» Short problem
Copy out the material below line for line, with no changes, and leave the pictures out.

» Working data
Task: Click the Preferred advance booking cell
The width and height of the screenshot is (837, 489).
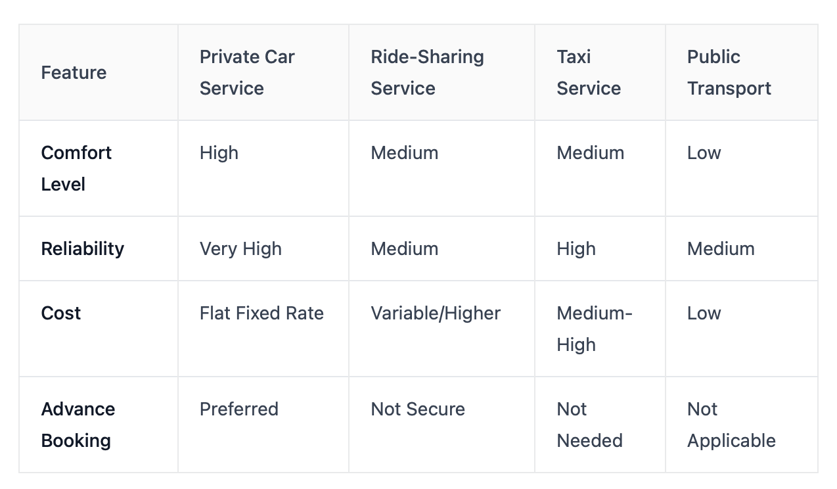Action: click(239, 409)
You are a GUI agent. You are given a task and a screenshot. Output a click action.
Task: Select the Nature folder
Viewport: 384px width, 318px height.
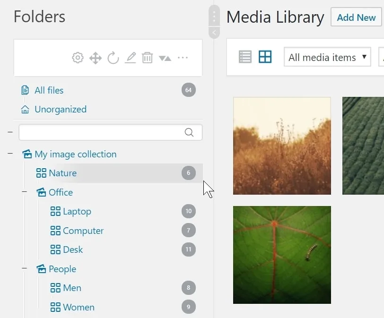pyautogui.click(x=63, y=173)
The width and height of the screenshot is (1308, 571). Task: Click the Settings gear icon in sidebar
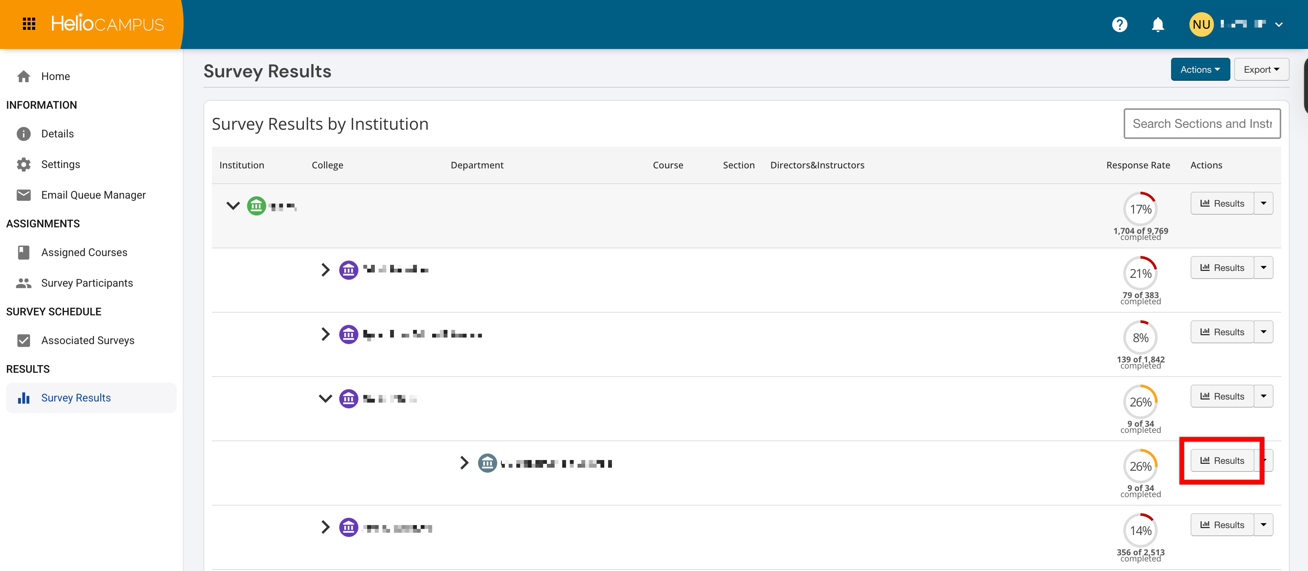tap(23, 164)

» Exercise answer
Task: Click the Preferred advance booking cell
The width and height of the screenshot is (837, 489).
Action: click(239, 409)
You are a GUI agent. You are given a task and a screenshot. Output a click action.
Task: Select the Nature folder
Viewport: 384px width, 318px height.
pyautogui.click(x=63, y=173)
The width and height of the screenshot is (1308, 571). Task: Click the Settings gear icon in sidebar
tap(23, 164)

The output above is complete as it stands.